Measuring the Progress of UI

Lately I've been learning ExtJS (which I might write about separately sometime) to try and create a UI for a small application I'm writing for a friend.

The application uses Dancer and KiokuDB. They're both easy to work with and I spent little time working on the backend. The problem lies in the frontend, where I need some UI. I've chosen ExtJS because it has built-in widgets.

I've played with tutorials, general documentation and (tried to) read the not-as-friendly-as-I-thought API. I was able to create a grid, a form and even a viewport. However, it kept feeling like it's stuck. Not stuck as in "this is going slow", but stuck as in "not moving at all".

I don't know how to measure the progress of UI development. Usually, with backend development (which is mostly what I do), I can see the project moving (even if slowly), but here I don't. It reminds me of the stage in your code when you're still guessing yourself on the way you planned out your program, on your algorithms, on your assumptions and supposed requirements. You keep going back to the drawing board, unsure of your project.

Last night I sat once again to try and sketch things out. I decided this time to sketch the usability of the UI instead of the appearance. The difference for me means I think of what would happen instead of how it would look like. I started sketching arrows and write small comments (double click, single click, tab). Things got better, I finally felt like I know my goals, at least the ones in the beginning.

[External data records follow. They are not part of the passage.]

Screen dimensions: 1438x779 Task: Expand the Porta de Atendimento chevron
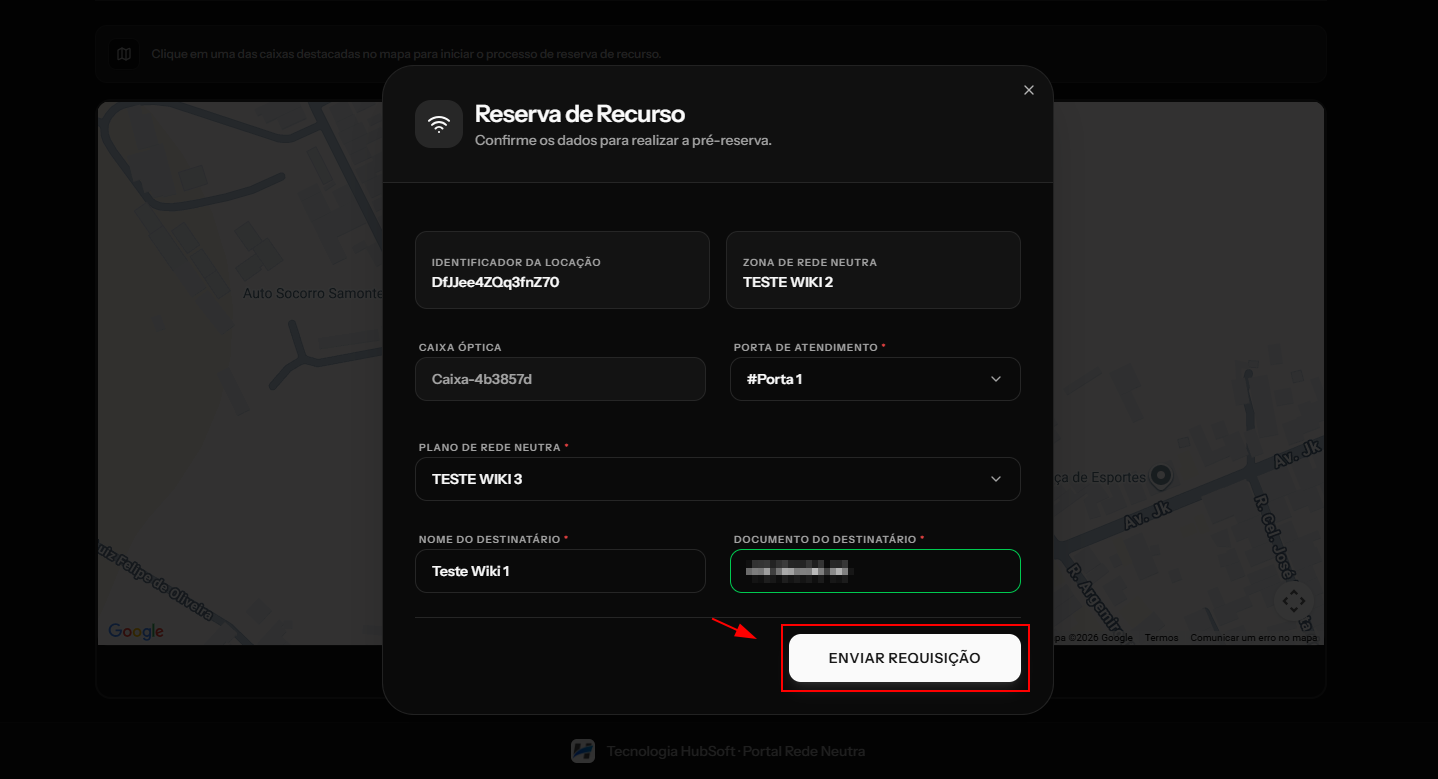[x=995, y=379]
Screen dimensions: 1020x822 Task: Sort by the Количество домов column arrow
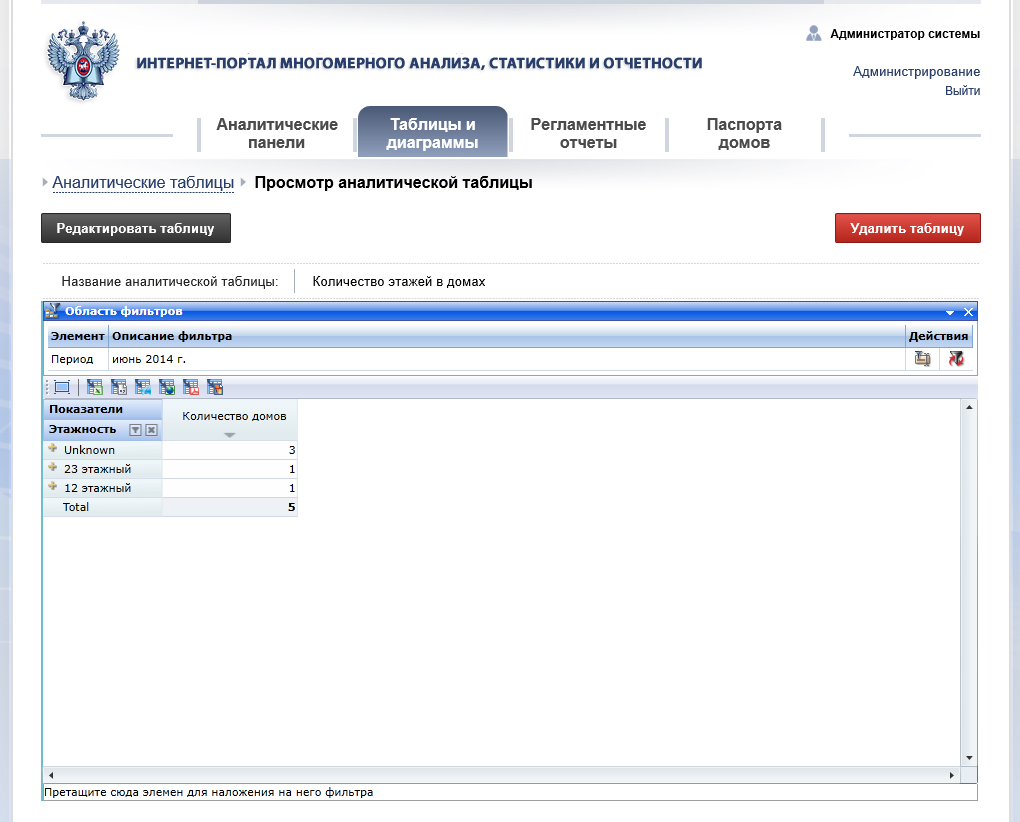230,435
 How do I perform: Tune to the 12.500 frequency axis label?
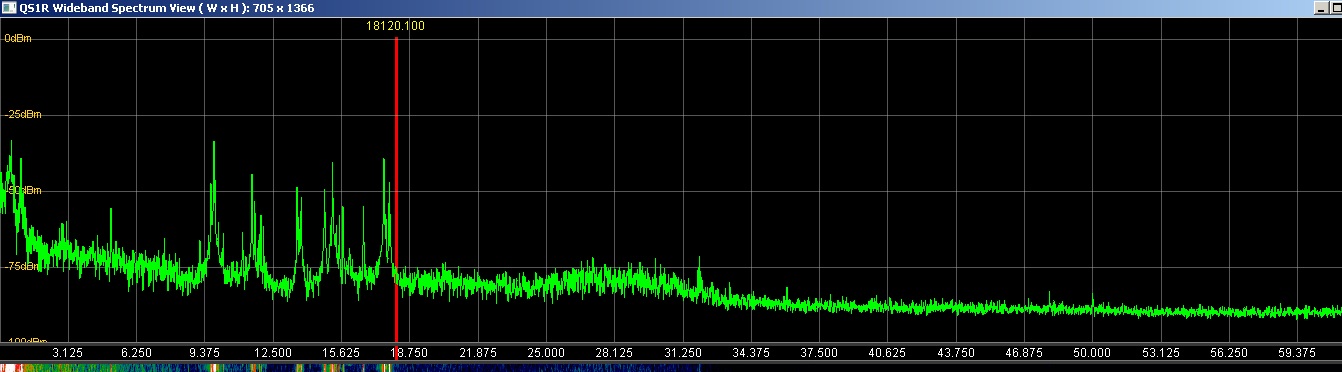(272, 353)
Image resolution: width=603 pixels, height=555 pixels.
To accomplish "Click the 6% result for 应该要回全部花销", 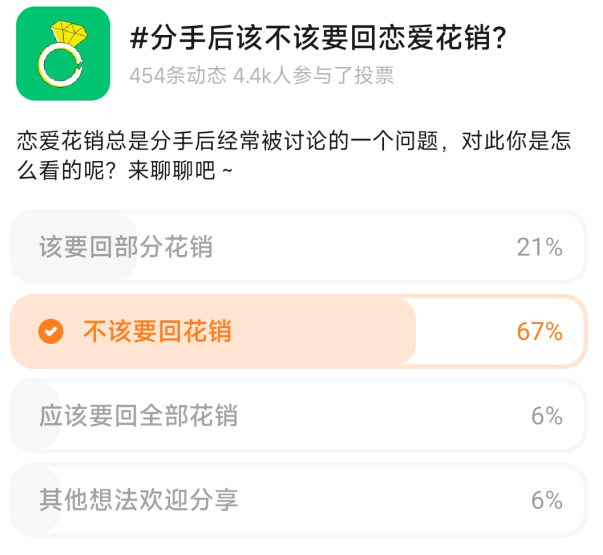I will click(546, 415).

I sat down, wrote a viewport, added a tab panel, added a grid on the first panel and was even able to open and move to a new tab on double click of a record. Pretty cool. At first I was excited about this, but then dejected. Was this progress? How would I know if I made progress just now, or got stuck on something irrelevant?

I assume working on the parts that I already know by heart how to do would be a waste, which is the backend. I should focus on the frontend, that is clear. But should I focus on the panels? On the tabs? On fetching the data? Should I be picking at the grid? Should I be picking at the functionality? What about the layout? Should I be learning how to do everything in ExtJS first? Maybe strengthen a bit on the Javascript side?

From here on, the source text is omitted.